To this, Jesus opens his arms to all of those people following him and says You are my family.
This is why we might misunderstand a line like this one, too: “Whoever loves father or mother more than me is not worthy of me,” because we’re like, I love you most, Jesus! That’s the order: Jesus, family, neighbors, everyone else. But Jesus is telling us to love our neighbors as ourselves. That this is the outgrowth of loving God. And this helps expose the lie at the root of this same love ranking system because we’re not putting God #1 when we’re spitting on our neighbor. Or when we “protect” our family by putting them in “good schools” and leaving the neighbors’ kids to suffer in schools with less funding.
Jesus flips the script on family because family is at the root of our avoidance of placing God first. Because then we’d have to confront the way we put ourselves first.
And yet, in spite of our self-indulgence and fear, Jesus shows us the way forward is together. With him.
We Are All Laborers
It is easy to misconstrue Jesus here for the same reason that it is easy to avoid the truth.
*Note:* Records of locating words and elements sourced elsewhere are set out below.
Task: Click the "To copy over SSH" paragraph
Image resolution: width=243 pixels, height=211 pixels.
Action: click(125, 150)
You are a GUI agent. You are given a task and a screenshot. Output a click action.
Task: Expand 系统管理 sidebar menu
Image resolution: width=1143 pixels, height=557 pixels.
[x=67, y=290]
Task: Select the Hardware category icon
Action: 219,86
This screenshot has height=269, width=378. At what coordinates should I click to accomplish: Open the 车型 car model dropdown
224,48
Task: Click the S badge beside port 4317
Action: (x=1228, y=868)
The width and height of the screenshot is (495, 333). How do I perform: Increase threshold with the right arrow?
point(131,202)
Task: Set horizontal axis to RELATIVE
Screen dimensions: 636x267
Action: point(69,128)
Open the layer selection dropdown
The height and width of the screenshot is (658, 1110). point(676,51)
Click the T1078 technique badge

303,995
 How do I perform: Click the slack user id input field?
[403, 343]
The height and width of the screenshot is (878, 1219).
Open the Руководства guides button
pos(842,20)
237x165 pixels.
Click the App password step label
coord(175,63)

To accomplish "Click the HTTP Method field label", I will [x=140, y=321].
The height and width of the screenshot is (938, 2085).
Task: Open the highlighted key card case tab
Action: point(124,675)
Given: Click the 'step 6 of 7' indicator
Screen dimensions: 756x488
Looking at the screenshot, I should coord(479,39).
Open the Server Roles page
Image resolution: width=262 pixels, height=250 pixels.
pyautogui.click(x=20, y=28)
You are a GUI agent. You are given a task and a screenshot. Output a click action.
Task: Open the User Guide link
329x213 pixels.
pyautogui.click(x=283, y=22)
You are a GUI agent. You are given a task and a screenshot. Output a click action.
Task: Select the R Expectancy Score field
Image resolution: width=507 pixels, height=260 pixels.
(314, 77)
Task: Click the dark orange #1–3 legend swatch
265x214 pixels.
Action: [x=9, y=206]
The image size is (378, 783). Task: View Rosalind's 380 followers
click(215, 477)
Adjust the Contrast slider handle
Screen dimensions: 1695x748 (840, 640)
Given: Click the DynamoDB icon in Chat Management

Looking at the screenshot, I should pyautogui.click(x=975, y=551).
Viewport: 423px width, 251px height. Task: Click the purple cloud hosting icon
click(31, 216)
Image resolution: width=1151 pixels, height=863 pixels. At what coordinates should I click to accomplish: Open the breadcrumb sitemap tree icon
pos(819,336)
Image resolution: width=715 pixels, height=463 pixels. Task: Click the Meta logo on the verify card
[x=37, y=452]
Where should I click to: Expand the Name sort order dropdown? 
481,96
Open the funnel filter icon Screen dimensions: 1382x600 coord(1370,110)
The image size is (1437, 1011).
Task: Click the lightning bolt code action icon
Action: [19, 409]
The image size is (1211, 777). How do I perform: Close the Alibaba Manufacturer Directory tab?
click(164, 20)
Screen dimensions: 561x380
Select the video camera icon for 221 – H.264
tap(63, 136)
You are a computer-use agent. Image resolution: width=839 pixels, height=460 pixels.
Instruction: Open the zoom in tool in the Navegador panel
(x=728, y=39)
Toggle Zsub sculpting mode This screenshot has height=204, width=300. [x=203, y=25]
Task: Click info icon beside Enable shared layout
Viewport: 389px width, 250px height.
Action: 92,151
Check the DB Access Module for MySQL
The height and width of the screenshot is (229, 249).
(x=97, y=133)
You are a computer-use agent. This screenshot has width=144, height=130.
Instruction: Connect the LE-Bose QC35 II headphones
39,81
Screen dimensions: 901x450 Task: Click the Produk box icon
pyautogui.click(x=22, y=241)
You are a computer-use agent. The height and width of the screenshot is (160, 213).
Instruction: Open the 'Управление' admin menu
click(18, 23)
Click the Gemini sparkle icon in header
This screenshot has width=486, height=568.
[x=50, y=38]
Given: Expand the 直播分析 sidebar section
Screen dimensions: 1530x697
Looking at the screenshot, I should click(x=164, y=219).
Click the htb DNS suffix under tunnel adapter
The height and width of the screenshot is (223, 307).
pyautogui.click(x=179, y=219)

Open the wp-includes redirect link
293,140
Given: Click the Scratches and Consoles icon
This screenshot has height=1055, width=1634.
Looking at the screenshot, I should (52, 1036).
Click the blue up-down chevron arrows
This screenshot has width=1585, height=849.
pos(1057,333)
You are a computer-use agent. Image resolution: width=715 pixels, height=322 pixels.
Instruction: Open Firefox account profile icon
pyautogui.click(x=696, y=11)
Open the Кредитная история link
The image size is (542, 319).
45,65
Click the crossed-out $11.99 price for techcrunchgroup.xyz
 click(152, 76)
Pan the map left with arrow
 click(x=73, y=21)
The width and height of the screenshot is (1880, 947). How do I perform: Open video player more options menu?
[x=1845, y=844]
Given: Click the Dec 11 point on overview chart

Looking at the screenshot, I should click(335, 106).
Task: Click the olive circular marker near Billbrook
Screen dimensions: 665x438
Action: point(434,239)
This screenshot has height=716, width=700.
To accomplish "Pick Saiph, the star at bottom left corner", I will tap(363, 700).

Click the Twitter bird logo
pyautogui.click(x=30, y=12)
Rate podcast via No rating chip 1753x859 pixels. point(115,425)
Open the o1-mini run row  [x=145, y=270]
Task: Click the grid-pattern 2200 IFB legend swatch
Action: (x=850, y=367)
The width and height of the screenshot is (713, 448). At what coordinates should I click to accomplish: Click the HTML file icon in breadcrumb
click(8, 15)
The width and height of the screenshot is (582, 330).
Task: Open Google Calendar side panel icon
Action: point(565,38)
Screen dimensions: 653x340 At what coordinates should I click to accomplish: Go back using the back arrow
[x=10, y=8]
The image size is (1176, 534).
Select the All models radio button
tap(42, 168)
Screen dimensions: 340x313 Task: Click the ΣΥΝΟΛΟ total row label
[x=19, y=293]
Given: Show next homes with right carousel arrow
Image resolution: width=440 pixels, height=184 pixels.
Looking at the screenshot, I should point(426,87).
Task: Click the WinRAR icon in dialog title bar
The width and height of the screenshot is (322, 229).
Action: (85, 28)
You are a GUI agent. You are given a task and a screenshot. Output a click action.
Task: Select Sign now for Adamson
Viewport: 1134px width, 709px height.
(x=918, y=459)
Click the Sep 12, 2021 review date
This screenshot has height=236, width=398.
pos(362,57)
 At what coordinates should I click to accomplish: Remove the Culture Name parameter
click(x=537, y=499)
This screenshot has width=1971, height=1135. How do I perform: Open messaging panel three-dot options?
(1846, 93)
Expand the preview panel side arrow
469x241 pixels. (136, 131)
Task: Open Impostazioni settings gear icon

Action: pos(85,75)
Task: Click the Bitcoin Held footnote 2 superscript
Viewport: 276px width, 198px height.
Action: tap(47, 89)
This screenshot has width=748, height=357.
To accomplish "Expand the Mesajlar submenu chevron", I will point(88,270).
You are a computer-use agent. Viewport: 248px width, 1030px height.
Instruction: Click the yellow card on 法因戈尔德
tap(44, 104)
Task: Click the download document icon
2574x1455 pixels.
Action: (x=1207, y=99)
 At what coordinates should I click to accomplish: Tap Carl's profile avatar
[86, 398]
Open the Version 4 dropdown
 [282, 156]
But this is also why Jesus says that we matter. Each of us matters. That God knows us, by the number of hairs on our heads. Which, I want to point out, is yet another way we measure one another when God doesn’t! We all matter.
And doesn’t that make sense that we’d be called to serve one another, then? If I matter and you matter and each of us matters and then each of us is called to love the people around us, isn’t that the surest way that everyone will know the love of God? If each of us loves our neighbors, everyone here and out there will be loved.
To do this we have to accept that this mission is more important than whatever rules we give our loved ones, preconditioning the return of love on the right kind of gifts or whatever. Which also isn’t to say that we need to ditch our families or that kids shouldn’t listen to parents. This isn’t so general and exclusive as that, but to say that when those things pull us away from the Way of Love, when family expects us to step out of line from behind Jesus like Peter does or when we argue over which of us is the greatest disciple or when Mom says to Jesus Make my babies your favorite of all we’re missing the point. It’s distracting us from the fields and the work.
The fields, friends. With Jesus, this is the only family business and this the only family that matters. The family we choose. A family people want to be a part of. Because here, with these people, we all are loved. And we all get to love.